Ja, im Umleitstollen der Spittallamm-Staumauer. Sonst war ich überall, da Kontrollen ausgeführt wurden oder die Baugruppe immer vor Ort war, wenn die Leitungen Systeme leer waren. Wenn man mich in einem der Tunnel und Stollen im KWO-Gebiet aussetzen würde, fände ich wahrscheinlich den Ausgang. (lacht)
Seit März 2023 bist du bei der KWO Leiter Planung Unterhalt und zugleich Leiter der Fachgruppe Fels Wasser Eis. Was muss man sich darunter vorstellen?
In meiner neuen Funktion bin ich nun mehrheitlich im Büro und plane gemeinsam mit einem Ingenieur die absehbaren, kleineren ober- und unterirdischen Unterhaltsarbeiten. Zur Fachperson für Naturgefahren wurde ich bei der KWO im Laufe der Zeit – das hat sich so ergeben, auch weil mich das Thema sehr interessiert.
Was fasziniert dich daran?
Wenn man in Guttannen lebt, setzt man sich zwangsläufig mit Naturgefahren wie Stein- und Felsschlag, Lawinen, Murgängen und Hochwasser auseinander. Prägende Ereignisse waren für mich der Lawinenwinter 1999, der Murgang Rotlouwi 2005 sowie die Murgänge im Spreitgraben. Mich interessiert: Wie kann der Mensch mit der Natur unterwegs sein? Die meisten Inputs habe ich während meiner Zeit bei der Baugruppe der KWO erhalten; ich musste mich dabei fast zwangsläufig mit Naturgefahren auseinandersetzen. Parallel dazu habe ich mir durch Austausch mit Experten, Kurse, und Literatur Wissen angeeignet.
Du bist also zu einer Art Hobby-Geologen geworden?

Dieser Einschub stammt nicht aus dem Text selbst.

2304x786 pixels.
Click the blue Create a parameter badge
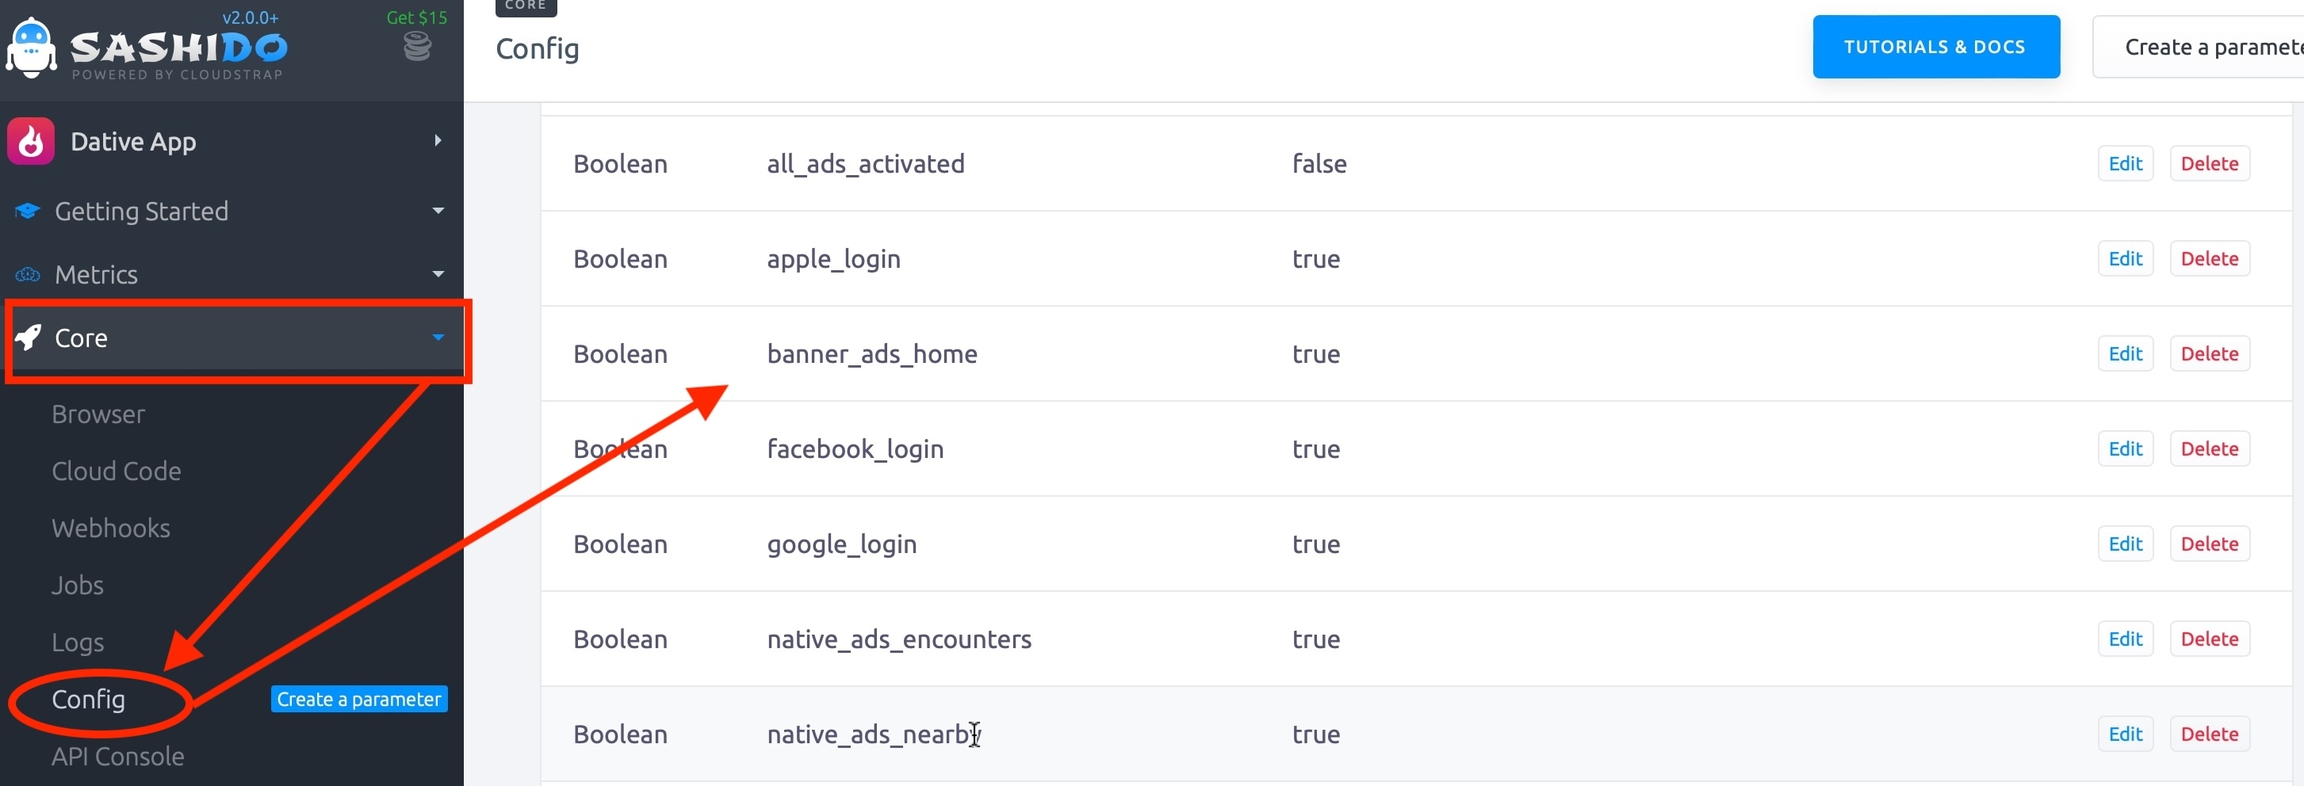pyautogui.click(x=359, y=699)
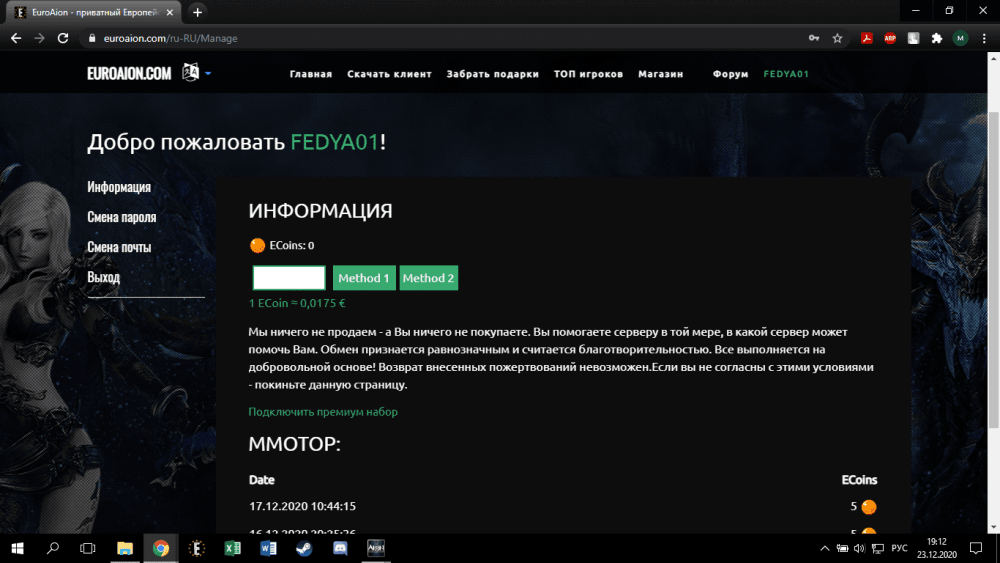Click the bookmark star icon
The height and width of the screenshot is (563, 1000).
pos(838,38)
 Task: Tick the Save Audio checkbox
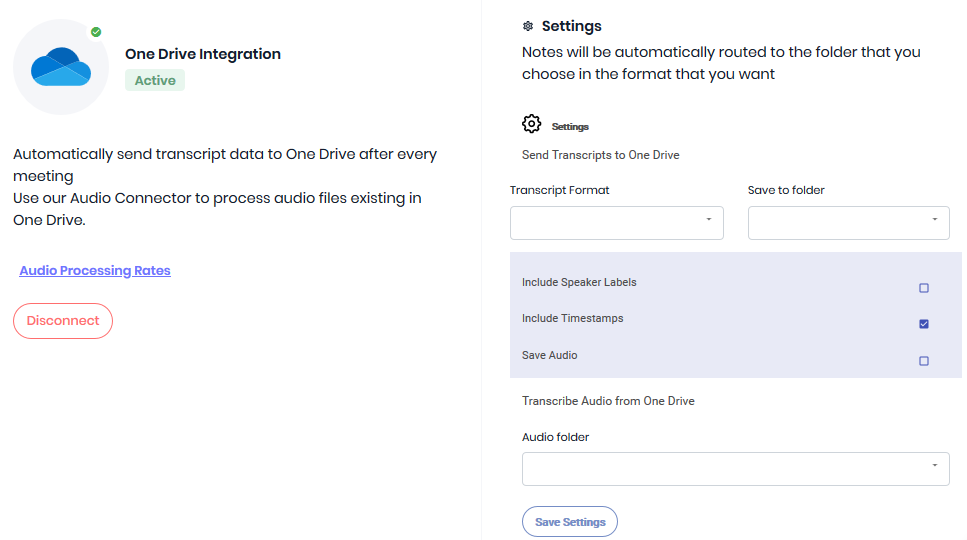point(924,361)
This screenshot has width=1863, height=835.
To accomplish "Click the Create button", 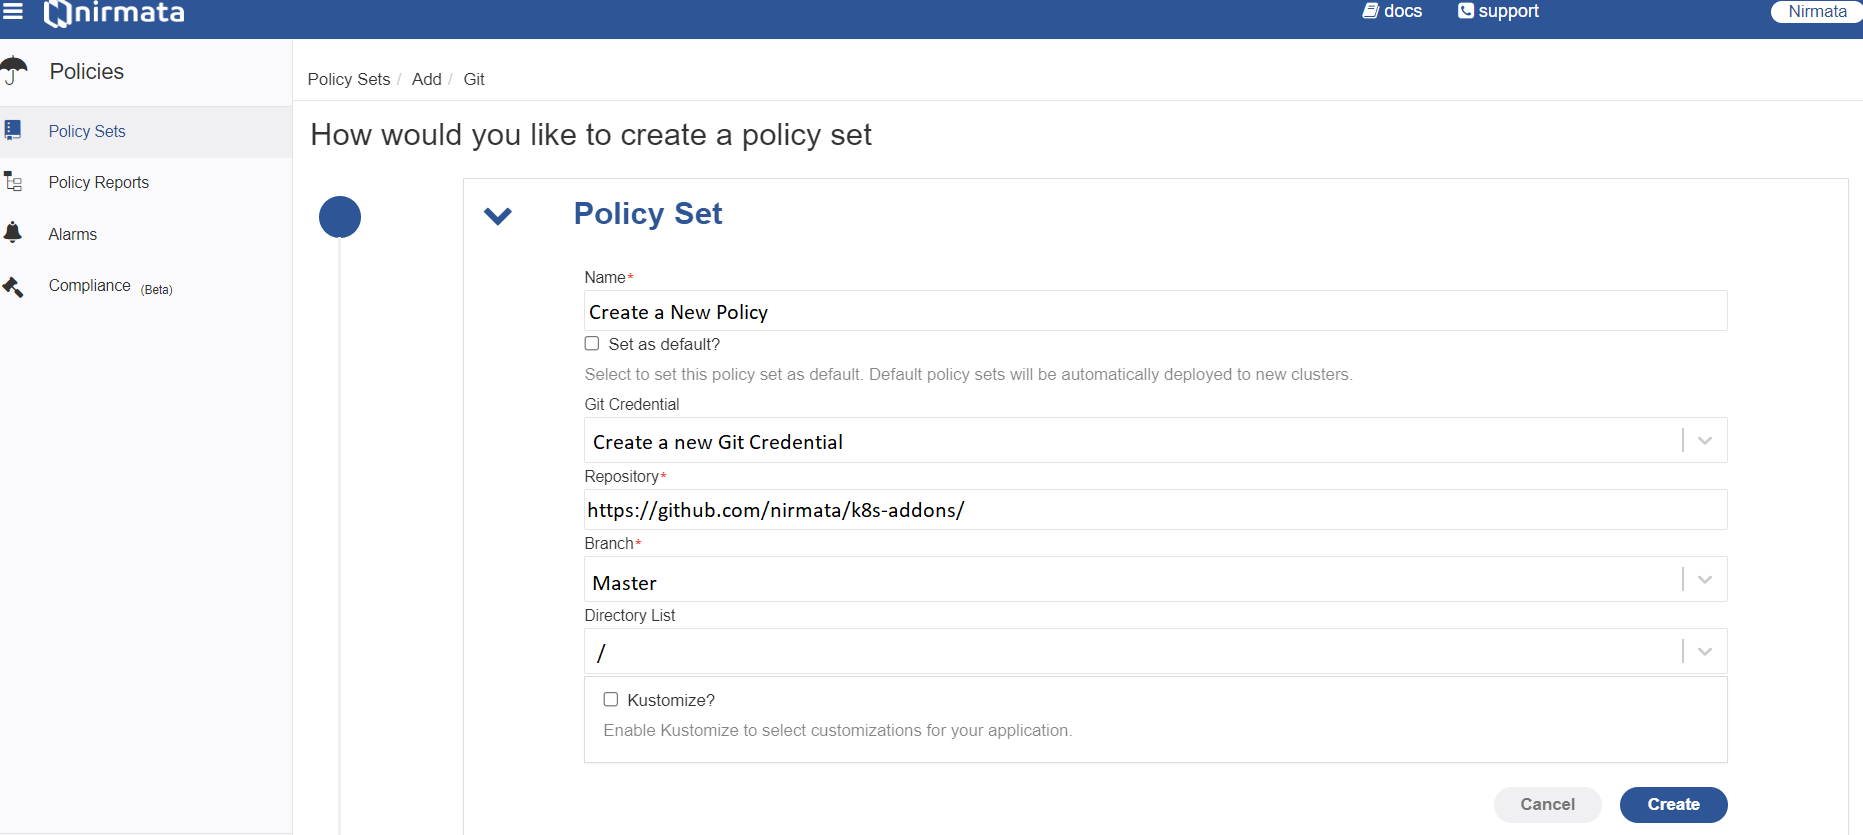I will (1673, 804).
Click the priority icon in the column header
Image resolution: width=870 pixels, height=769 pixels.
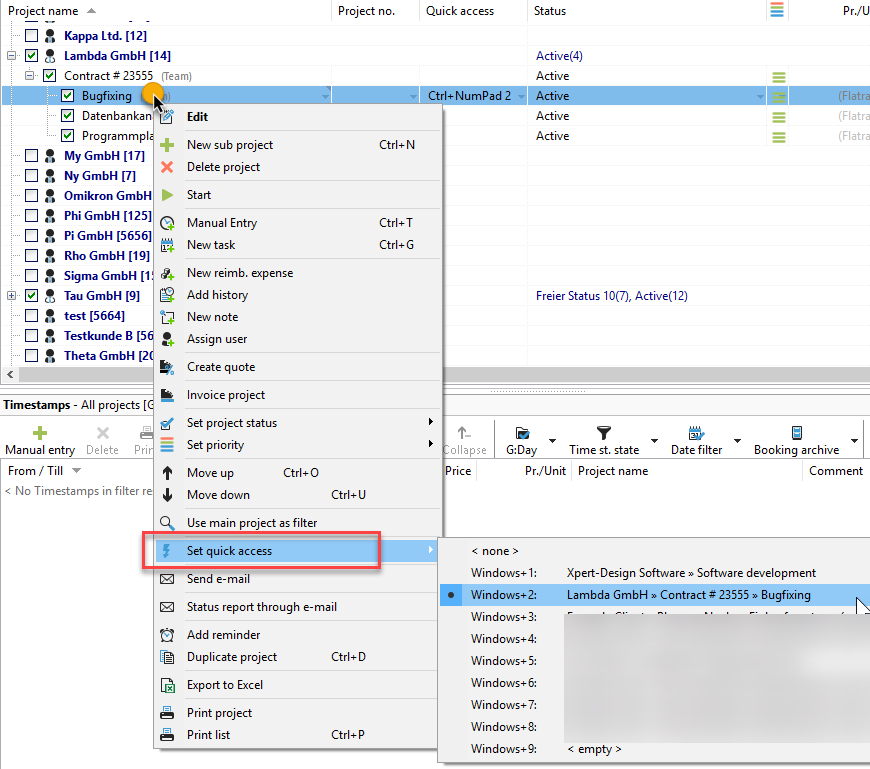[x=777, y=11]
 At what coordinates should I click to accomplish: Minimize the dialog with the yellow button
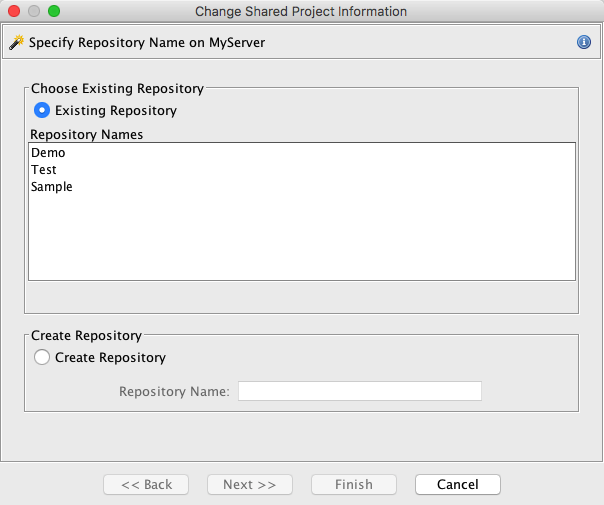tap(34, 11)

Ja, auf gewisse Art. Wobei ich von Geologie nicht so viel verstehe. Ich kenne einfach die Herausforderungen, vor denen die KWO immer wieder steht. Bei der Entleerung des Grimselsees war ich beispielsweise für die konzeptionelle Sicherheit der Bauleute in Bezug auf Lawinen zuständig. Aktuell kümmere ich mich zusammen mit meinem Team um die Reparatur der Wasserfassung Rotlouwi, die aufgrund eines erneuten Murgangs beschädigt ist.
Stellst du seit deiner Zeit bei der KWO Veränderungen in Bezug auf Naturgefahren fest?
Der Klimawandel führt zu vermehrten Starkniederschlägen sowie zum Auftauen des Permafrostes und damit teilweise zu häufigeren Ereignissen wie Felsstürzen und Murgängen. Auch die Unterhaltsarbeiten sind schwieriger geworden – gewisse Bäche versiegen nun erst im Dezember und nicht mehr im Oktober oder November. Gleichzeitig ist die Gesellschaft sensibler geworden; der Druck, beispielsweise Verkehrswege stets offen zu halten, ist gestiegen.
Wie geht die KWO mit den Herausforderungen um?
Wir ziehen alle Aspekte des Klimawandels im Unterhalt und in neue Projekte mit ein. Wasser ist der Betriebsstoff der KWO. Unser Ziel ist es, multifunktionale robuste Anlagen zu betreiben und zu bauen, die in erster Linie der Stromgewinnung dienen. Daneben könnten Hochwasserrückhalt und Bewässerung in der Zukunft Handlungsfelder sein.
Gibt es für dich als Routinier noch Ereignisse, bei denen dein Puls schneller geht?
Bei Hochwasser oder grossen Murgängen auf jeden Fall. Oder wenn ich 120 Meter in ein Wasserschloss abgeseilt werde. Da bin ich jeweils froh, wenn ich wieder festen Boden unter den Füssen habe.
Wir ziehen alle Aspekte des Klimawandels im Unterhalt und in neue Projekte mit ein.
Daniel Bürki, Leiter Planung und Unterhalt & Fachgruppe Fels Wasser Eis
Was waren deine Highlights bei der KWO in den letzten 30 Jahren?
Die Grimselseeentleerung ist ganz klar ein Höhepunkt. Bei über 20'000 Arbeitsstunden gab es keinen Unfall. Auch die Oberaarseeentleerung 2004 war ein Erlebnis, das mir gut in Erinnerung ist – wir schliefen im Hospiz und nahmen am Morgen und am Abend die Oberaarbahn, um zum See und wieder zurück zu gelangen.
Beim Neubau der Spitallamm-Staumauer warst du als Fotograf engagiert. Wie kam das?
Ich fotografiere privat gerne und habe unseren CEO gefragt, ob ich die Baustelle fotografisch begleiten dürfe. So konnte ich während der Bauzeit immer wieder Momente, Stimmungen und Menschen einfangen, das war eine tolle Sache.
Hast du einen Lieblingsort an der Grimsel?
Ich bin sehr gerne im Unteraar- und Oberaargebiet. Der Himmel ist nah; die Weite, die Ruhe und die Landschaft dort sind einmalig.